Boeing a généré en moyenne environ 25 milliards de dollars de revenus trimestriels en 2018. En supposant que le prix moyen d'un Boeing 737 MAX soit d'environ 130 millions de dollars, une pause dans toute la production et les ventes implique une perte de revenus de 7 milliards de dollars par mois, ou 21 milliards de dollars pour le premier trimestre de 2020. Cela implique alors une perte de ventes d'environ 84 points de pourcentage par rapport à un trimestre moyen en 2018. En traitant cette perte de ventes comme le choc ferme, la croissance du PIB perdue est alors le poids Domar de Boeing multiplié par cette perte (0,0047 * –0,84 = –0,004 ), soit une baisse de 0,4 point de pourcentage de la croissance du PIB. Il s'agit d'une baisse importante compte tenu d'une croissance trimestrielle moyenne du PIB de 2%. Il est également important de noter, comme l'ont montré Baqaee et Farhi (2019), que l'application du théorème de Hulten peut sous-estimer l'impact du choc dans un monde où les non-linéarités existent et qui sont ignorées dans le modèle de référence.

Conclusion

Boeing est une grande entreprise fortement intégrée dans le réseau de production national et qui a été frappée par un choc spécifique important. Il faut donc s'attendre à ce que le PIB américain souffre, toutes choses étant égales par ailleurs. Cependant, les calculs dans ce post reflètent plusieurs hypothèses simplificatrices et ont ignoré des dynamiques potentiellement importantes (telles que les ajustements des stocks et de la main-d'œuvre) ainsi que le fait que Boeing s'approvisionne en intrants de l'étranger, facteurs qui, s'ils étaient incorporés, donneraient une vue plus riche de l'impact du choc du 737 MAX sur Boeing, ses fournisseurs et la production globale au fil du temps.
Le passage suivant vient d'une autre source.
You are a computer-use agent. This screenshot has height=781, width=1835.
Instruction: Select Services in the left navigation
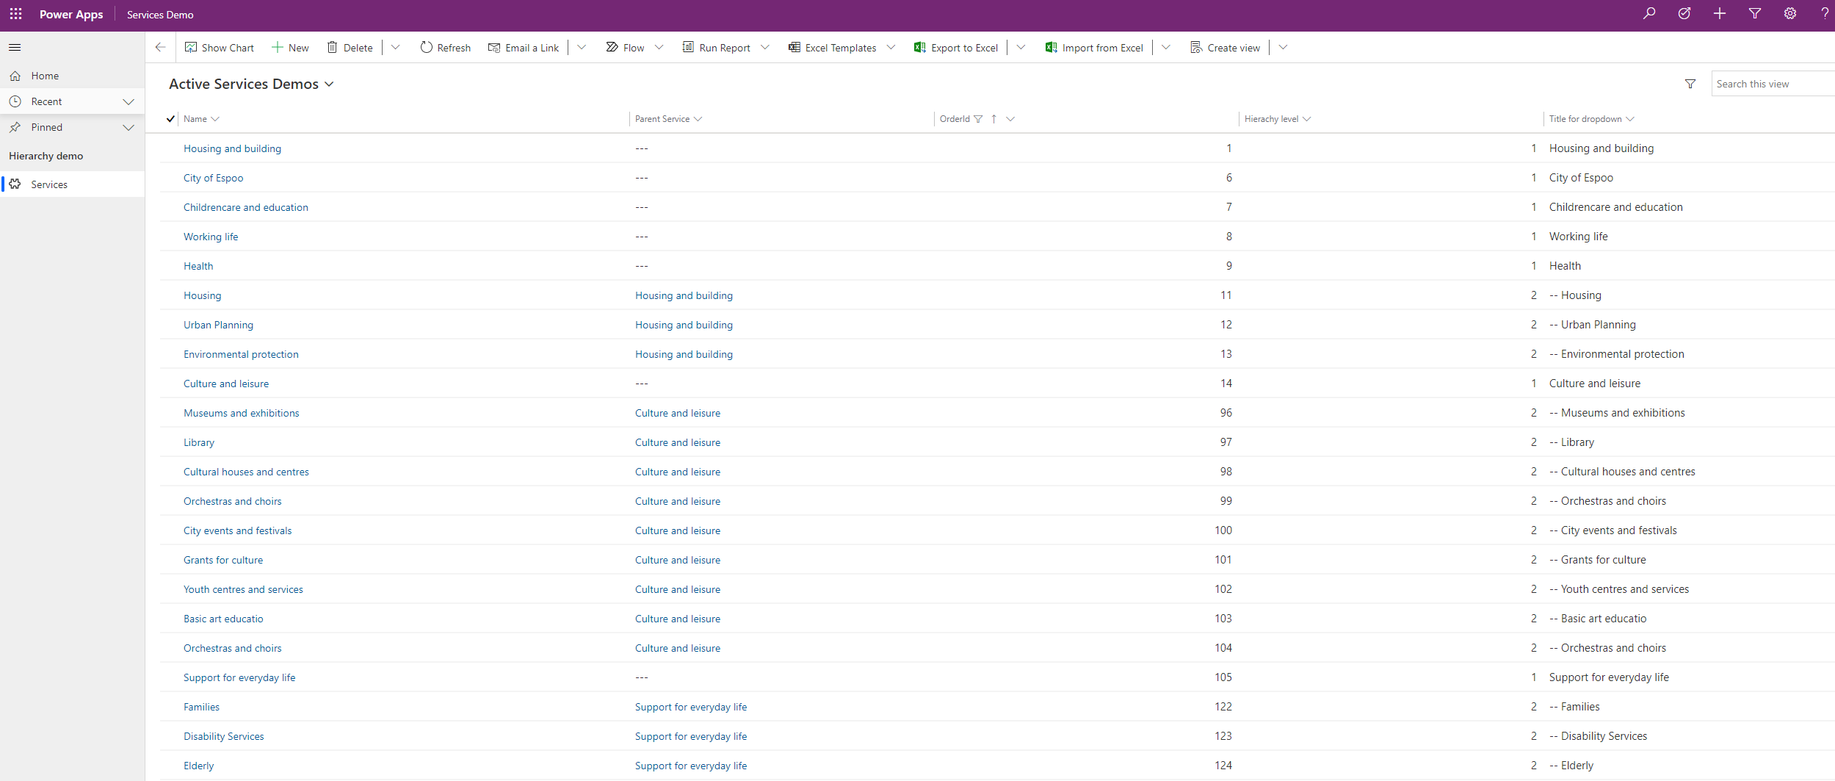point(49,184)
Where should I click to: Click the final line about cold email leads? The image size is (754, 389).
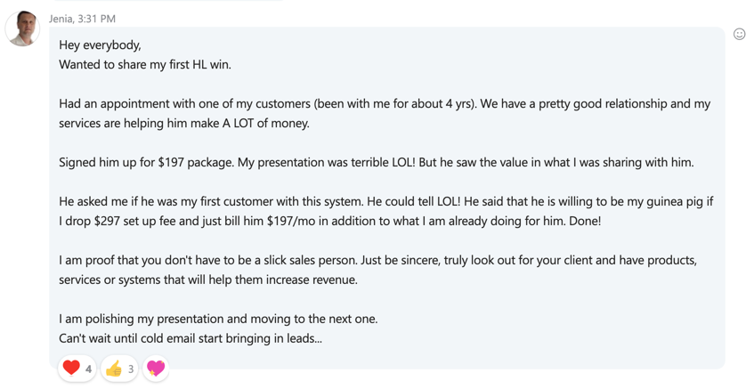click(191, 338)
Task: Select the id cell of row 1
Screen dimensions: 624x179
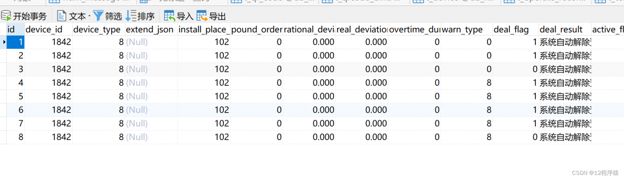Action: point(16,42)
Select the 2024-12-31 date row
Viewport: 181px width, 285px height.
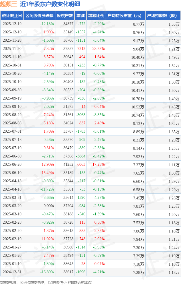[12, 272]
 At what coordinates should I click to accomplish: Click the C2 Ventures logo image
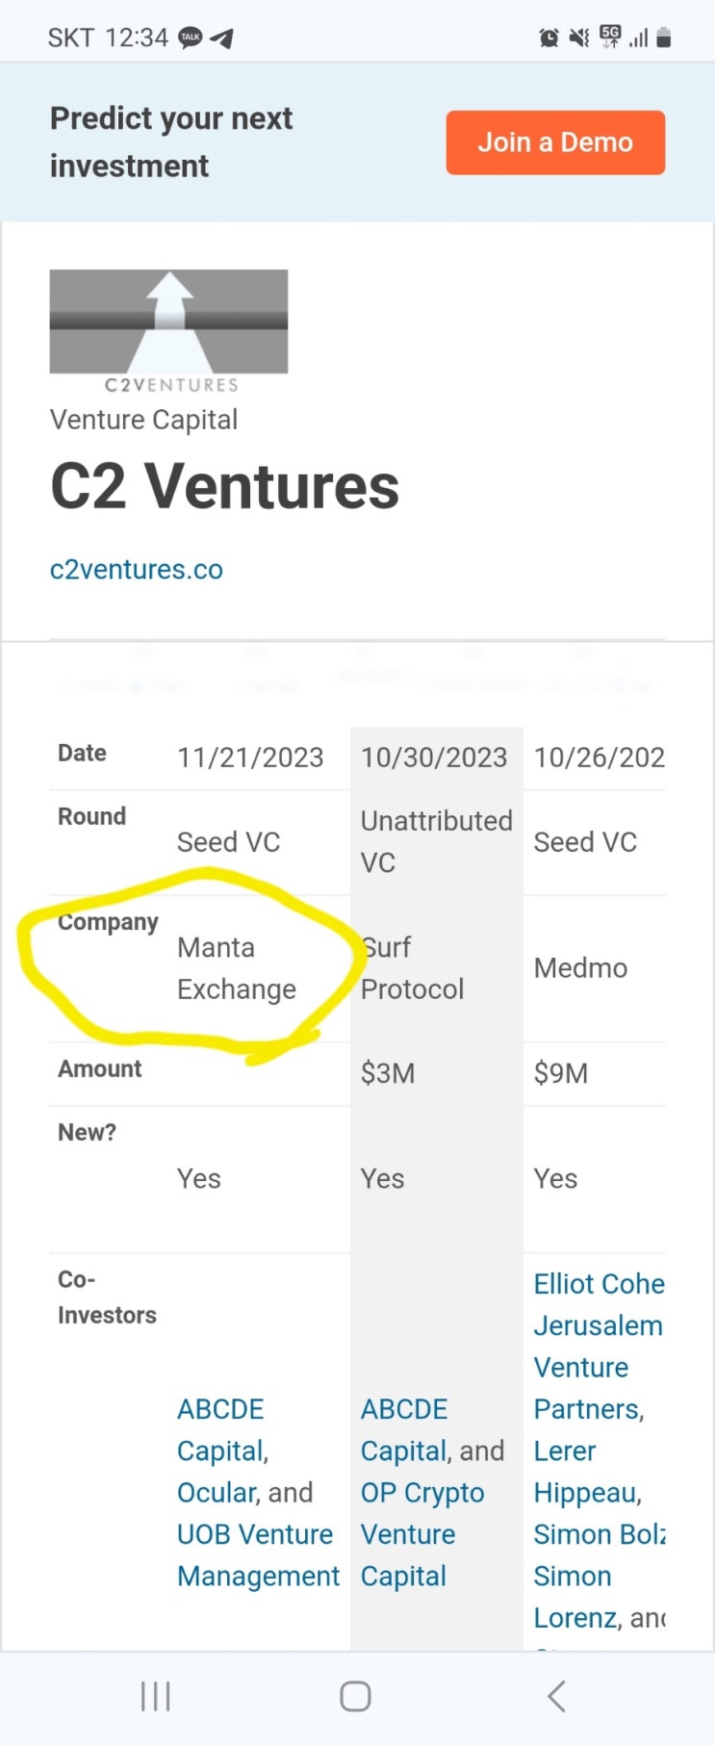[x=168, y=331]
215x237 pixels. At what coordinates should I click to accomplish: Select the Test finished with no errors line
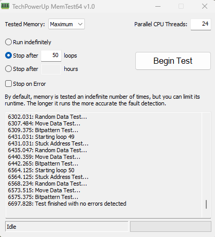(67, 204)
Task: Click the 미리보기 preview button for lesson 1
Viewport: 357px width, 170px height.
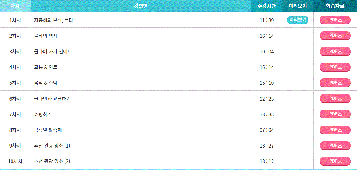Action: click(x=297, y=20)
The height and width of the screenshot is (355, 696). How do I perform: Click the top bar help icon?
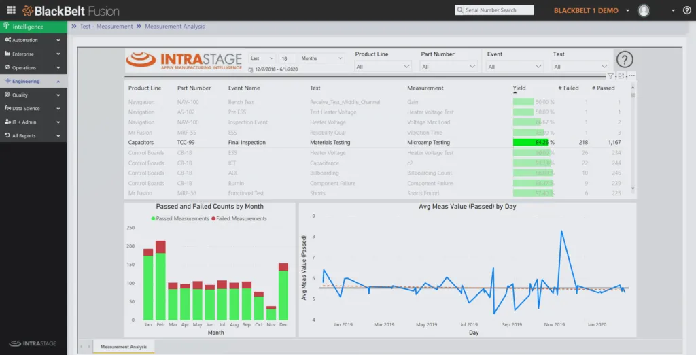click(x=686, y=10)
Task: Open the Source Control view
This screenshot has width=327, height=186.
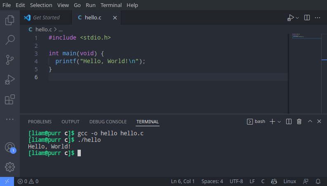Action: tap(9, 59)
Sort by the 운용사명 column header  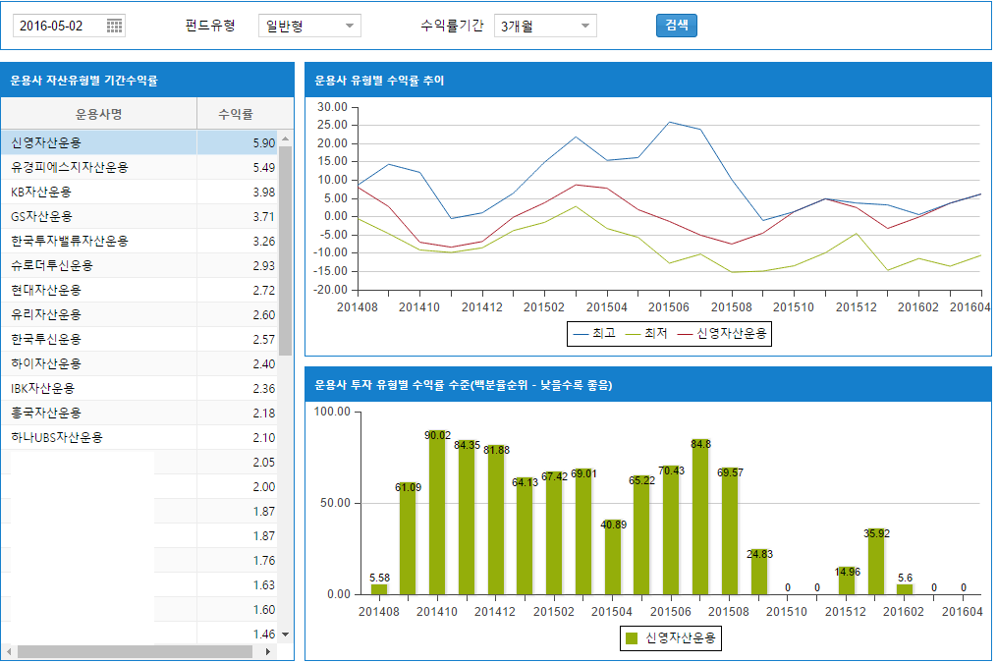tap(98, 114)
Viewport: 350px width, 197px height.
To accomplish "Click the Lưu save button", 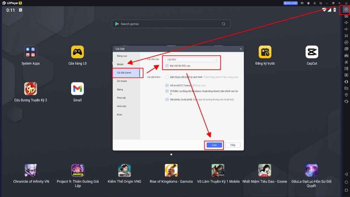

Enfin, notons que les cadres de base décrits ci-dessus se concentrent sur l'impact des chocs de productivité propres à l'entreprise. Cependant, l'impact des chocs de demande ferme, qui ont également démontré qu'ils affectent la production globale (voir, par exemple, di Giovanni et al. 2014), peut également être pris en compte dans les cadres granulaires / entrées-sorties, et avoir le même effet que chocs de productivité dans la plupart des modèles. En outre, les chocs agrégés, tels que les changements dans la demande des pays étrangers pour les produits d'origine nationale, ou les changements dans les politiques monétaires ou commerciales qui affectent les entreprises de manière hétérogène, peuvent également être examinés dans ces modèles (tels que di Giovanni et al.2020).

Julian di GiovanniJulian di Giovanni est vice-président adjoint du groupe de recherche et de statistiques de la Federal Reserve Bank de New York.

Comment citer ce post:

Julian di Giovanni, «Chocs au niveau de l'entreprise et croissance du PIB: le cas de la pause de production du Boeing 737 MAX», Federal Reserve Bank of New York Liberty Street Economics, 13 février 2020, https://libertystreeteconomics.newyorkfed.org/2020/02/firm-level-shocks-and-gdp-growth-the-case-of-boeings-737-max-production-pause.html.


Avertissement

Les opinions exprimées dans cet article sont celles de l'auteur et ne reflètent pas nécessairement la position de la Federal Reserve Bank de New York ou du Federal Reserve System. Toute erreur ou omission relève de la responsabilité de l'auteur.